An example of a relatively unstructured database would be a computer file in which you recorded every book you read, in alphabetical order of author. This would be the place that you would look for the bibliographical details of books, on whatever occasion. The Search function of your wordprocessor would enable you to search for any word, whether the author's name, part of the title, or whatever. (You can make alphabetical lists easier to search by using a hash (#) in front of the letters of the alphabet, so that you can search #P etc). You can also search directories of files to see which ones mention a particular issue.

An example of a structured database is a library's computer based catalogue. Structured databases have records of the same structure. Each record has the same fields. In a structured database of books, for example, the records might be for individual books, and each record might have a field for the author's name, a field for date of publication, a field for title, and so on. The advantage of structured data bases is that they can be designed so that you can select and sort specified ranges of information. You might, for example, instruct a structured database to make a list of the authors names, publication dates and titles of the books in the database that had "society" in their title.

Your own structured databases can be constructed with specialised computer software. You can also make them with a wordprocessor like WP5.1 using the "merge" function. Large public databases of information can be used in the library or over the world wide web.

Disks and disk drives

Disks are computer devices for storing information ( programs and data).

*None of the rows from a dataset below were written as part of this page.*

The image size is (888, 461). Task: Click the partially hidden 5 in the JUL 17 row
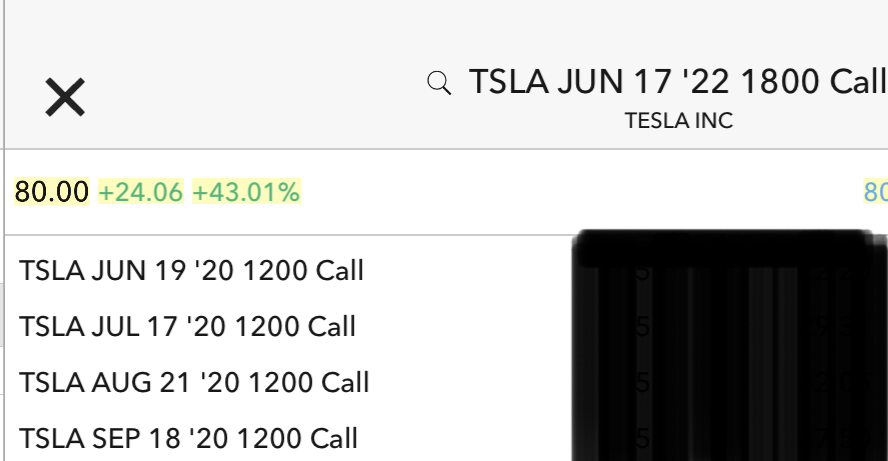pyautogui.click(x=643, y=327)

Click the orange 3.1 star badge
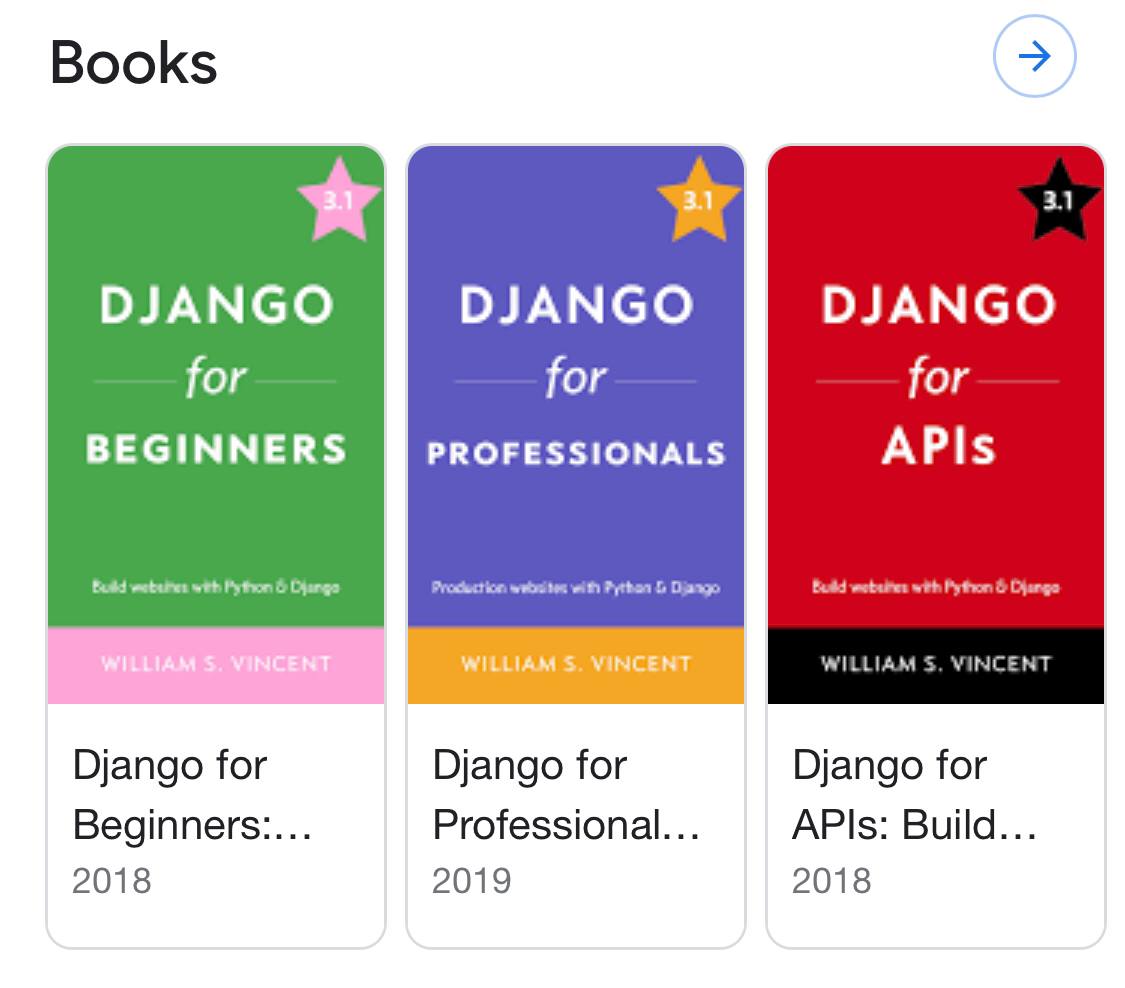point(699,200)
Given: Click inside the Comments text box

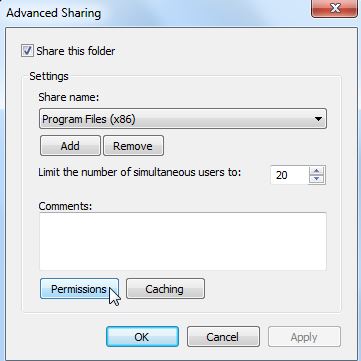Looking at the screenshot, I should point(183,241).
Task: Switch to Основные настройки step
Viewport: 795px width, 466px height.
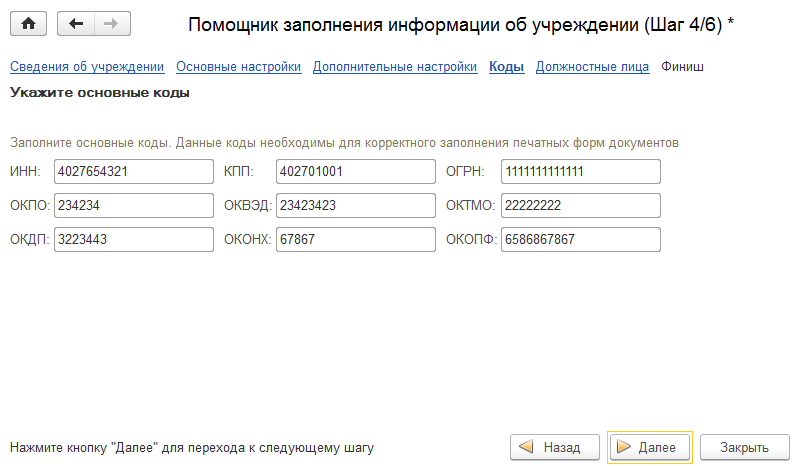Action: 238,68
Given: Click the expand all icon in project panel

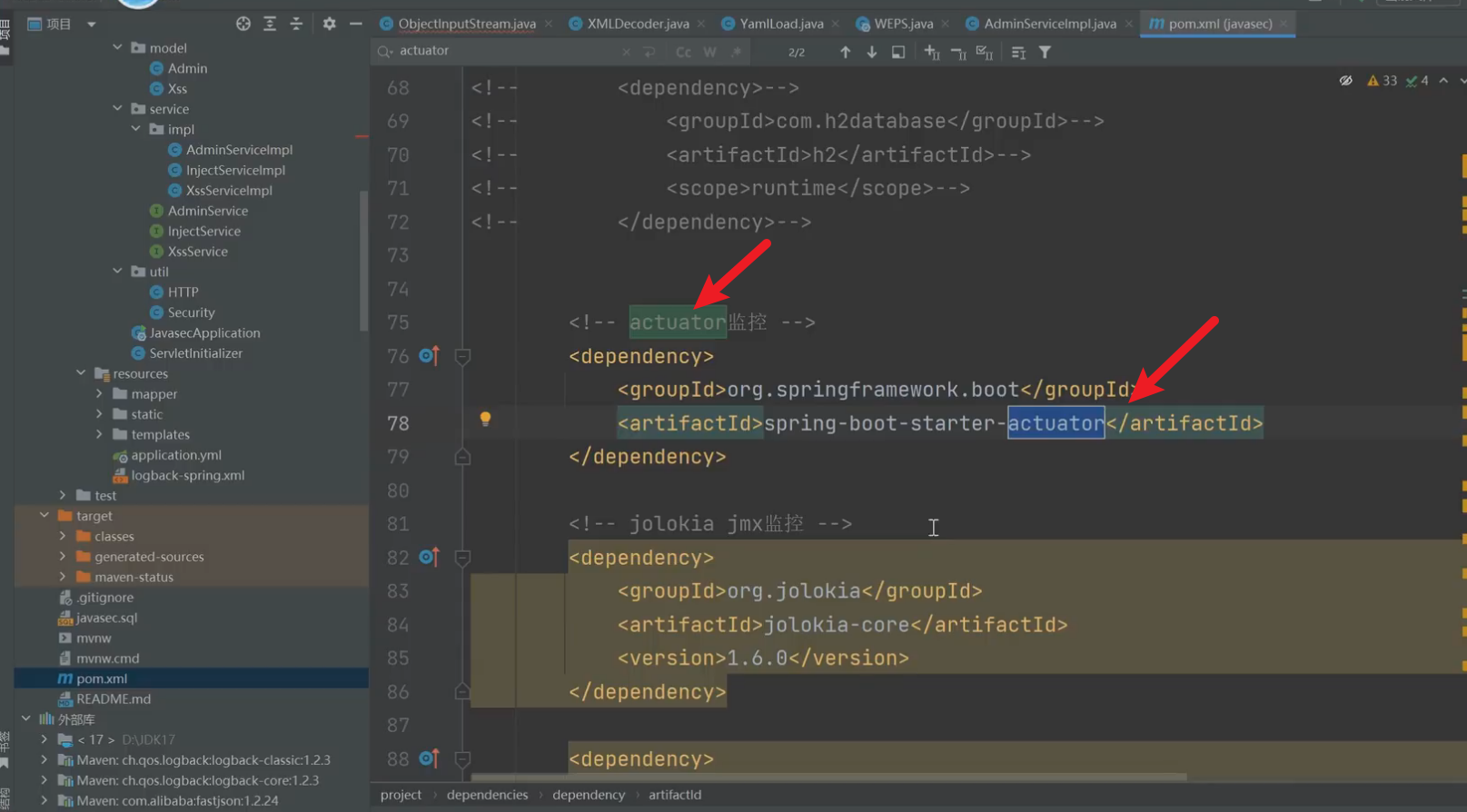Looking at the screenshot, I should pos(270,24).
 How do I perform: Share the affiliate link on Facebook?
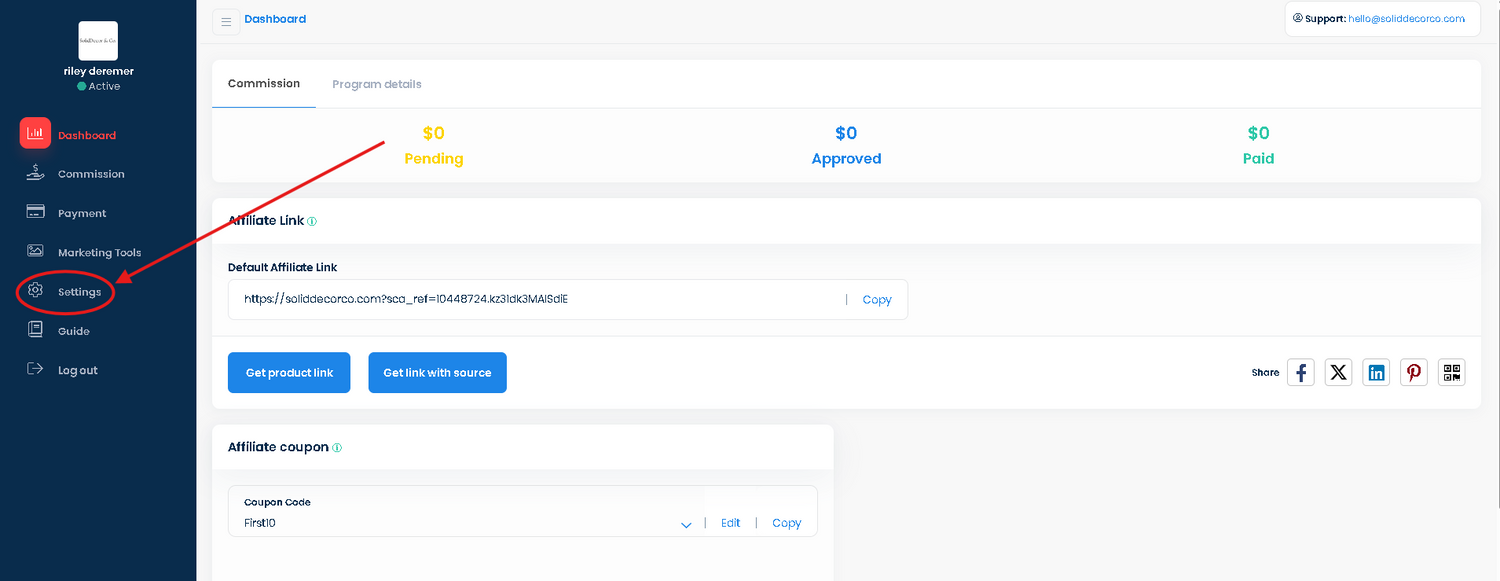point(1300,372)
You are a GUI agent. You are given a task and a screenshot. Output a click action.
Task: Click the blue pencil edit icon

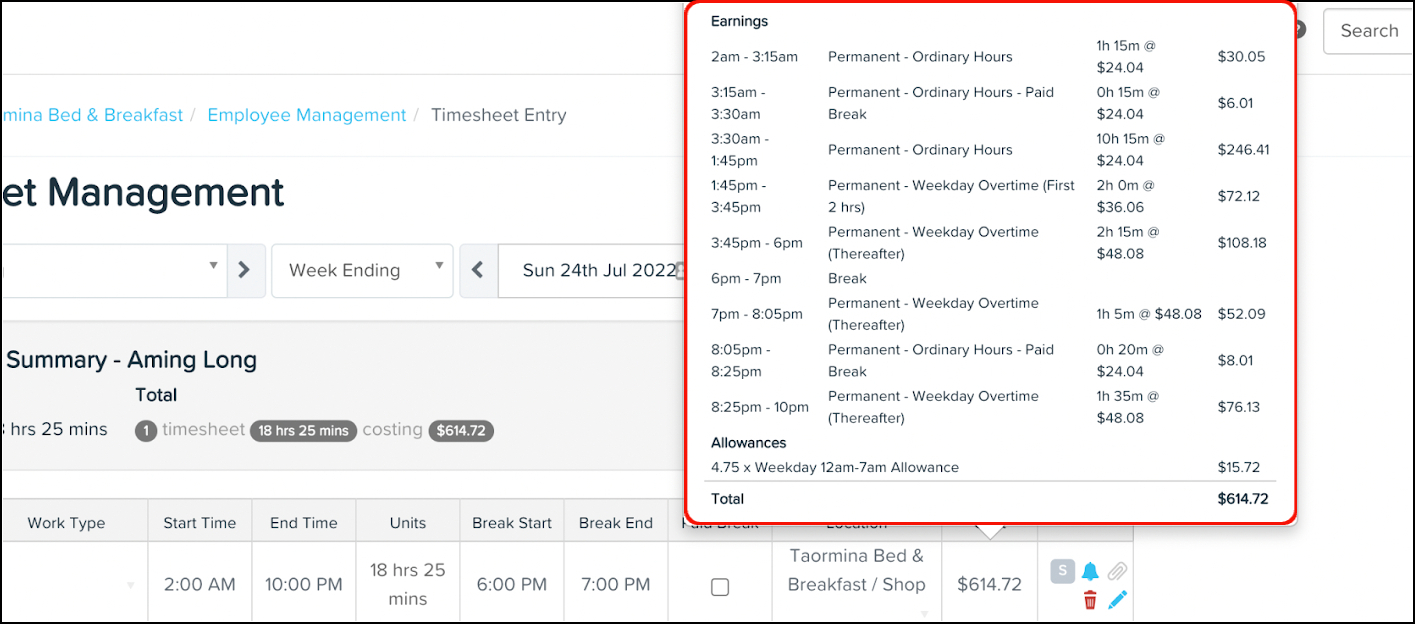click(1118, 600)
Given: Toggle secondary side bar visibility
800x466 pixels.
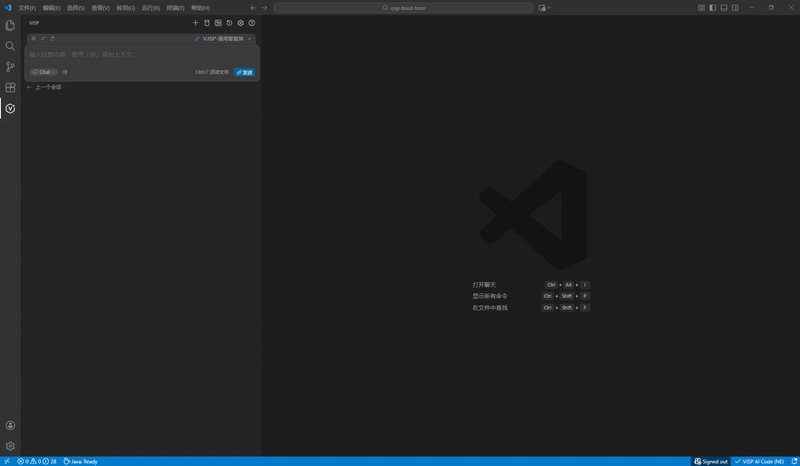Looking at the screenshot, I should point(735,8).
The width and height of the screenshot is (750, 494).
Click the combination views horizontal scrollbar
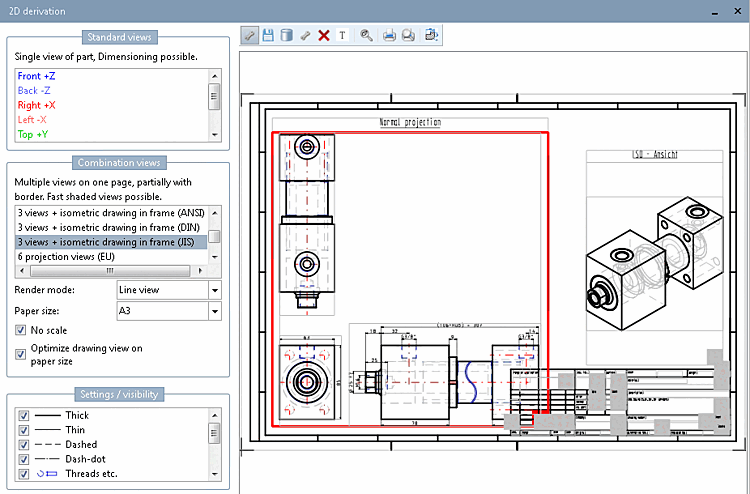click(110, 271)
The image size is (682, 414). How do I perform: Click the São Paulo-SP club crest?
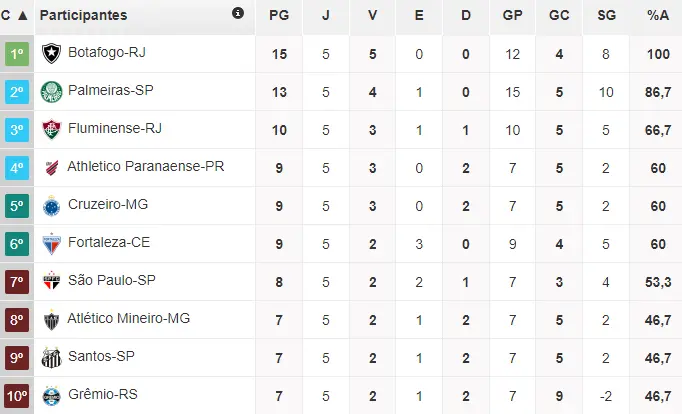(51, 282)
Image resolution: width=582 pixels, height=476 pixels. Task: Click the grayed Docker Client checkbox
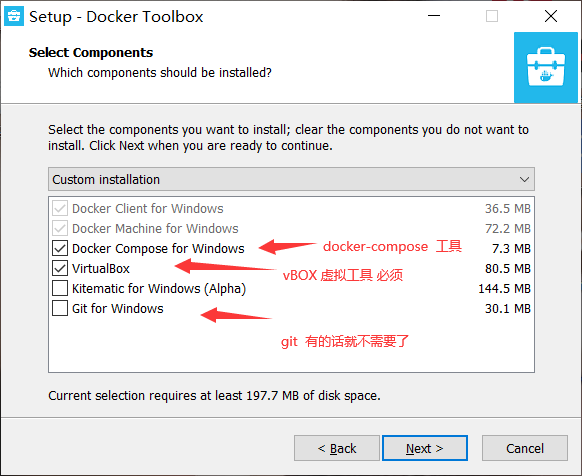click(60, 208)
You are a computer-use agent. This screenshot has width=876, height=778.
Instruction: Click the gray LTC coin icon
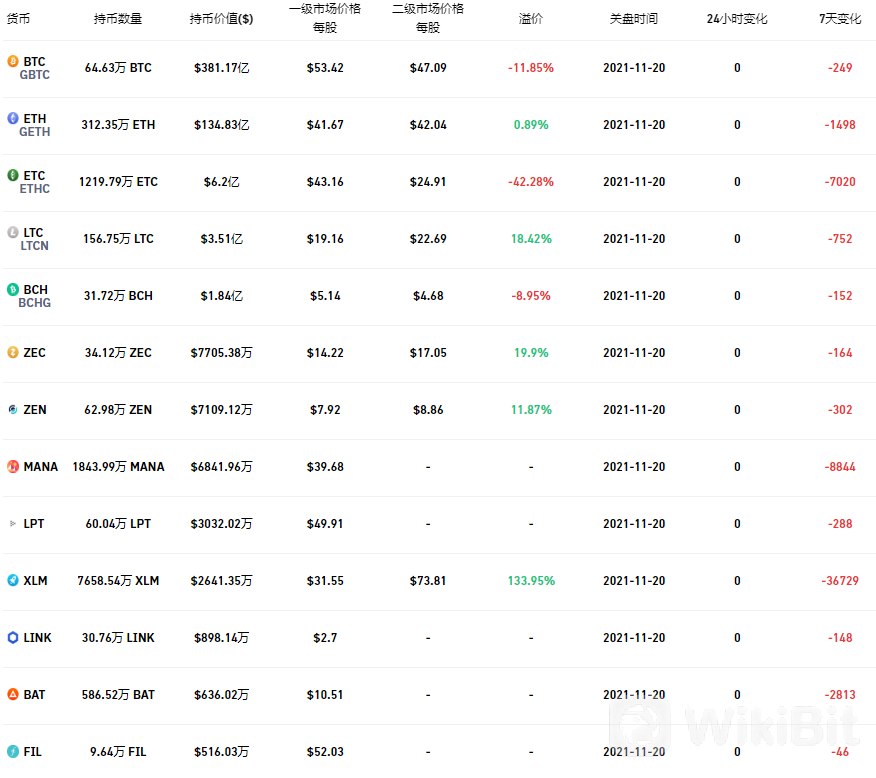(x=12, y=232)
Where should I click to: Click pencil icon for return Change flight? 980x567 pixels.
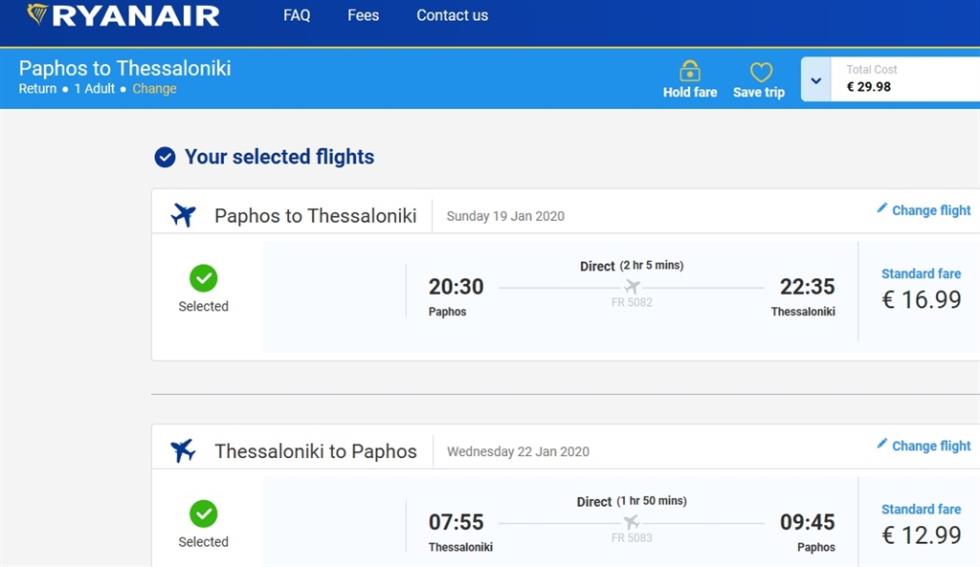[882, 443]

They include floppy disks, which can be carried around and just slot into the floppy disk drive of whatever computer you are using; and hard disks, which are kept permanently in the computer.

A disk drive is a mechanism for rotating the disk and reading or writing data.

This is what the usual floppy disk looks like:
Click the disk to see where to put it.

The disk slots into a drive at the front of the computer. Click the disk for a diagram of the computer and the drive.


Computers use letters to show which disk or disk drive is the one to work on.

A: is a floppy disk drive.

B: (when it exists) is a second floppy disk drive.

C: is the first hard disk.

If many files are kept on floppy disks is sensible to arrange them in directories. Hard disks are so large that the files must be in directories. Before hard disks came into general use, programs worked by inserting different floppy disks into A: and B: Another use for two floppy disk drives is when the A: drive is used for 3.5" disks and the B: drive for 5.25" disks. 5.25" disks are unusual nowadays.